Pas sollicité, mais pas fermé non plus
Jon Rahm a mis les choses au clair cette semaine. Non, personne ne lui a demandé de sortir son chéquier pour sauver LIV Golf. Mais l'Espagnol n'a pas non plus claqué la porte sur l'idée d'une contribution financière des joueurs à l'avenir. « Jamais dire jamais », aurait-il lâché — et c'est précisément cette petite formule qui mérite qu'on s'y arrête.
Ce qu'il faut comprendre, c'est que la question n'est plus anodine. Depuis plusieurs mois, l'avenir économique du circuit saoudien est au cœur des discussions dans les vestiaires. Le Fonds souverain saoudien (PIF) a injecté des milliards depuis 2022 pour faire exister LIV Golf, mais la pérennité du projet sans investisseurs extérieurs reste une vraie interrogation. Et dans ce contexte, la loyauté financière des stars commence à être évoquée — à voix haute.

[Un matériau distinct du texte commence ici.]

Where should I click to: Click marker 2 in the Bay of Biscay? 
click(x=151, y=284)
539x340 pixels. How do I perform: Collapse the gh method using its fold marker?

Rahm, champion individuel… mais pas banquier
Jon Rahm est aujourd'hui l'un des visages les plus visibles du circuit. Classé #7 mondial (OWGR) et fort de 11 victoires au compteur de sa carrière — dont un Masters 2023 et un US Open 2021 —, il a remporté le titre de champion individuel LIV Golf deux saisons de suite. C'est lui qui incarne la légitimité sportive du projet. Alors forcément, quand on parle d'engagement des joueurs au-delà du terrain, son nom sort en premier.
Mais Rahm a visiblement choisi de garder une certaine distance sur le plan business. Contrairement à Bryson DeChambeau, qui serait activement impliqué dans la recherche de nouveaux investisseurs selon plusieurs sources, l'Espagnol n'est pas dans cette dynamique — du moins pour l'instant. Il joue. Il gagne. Et il ne gère pas les finances du circuit.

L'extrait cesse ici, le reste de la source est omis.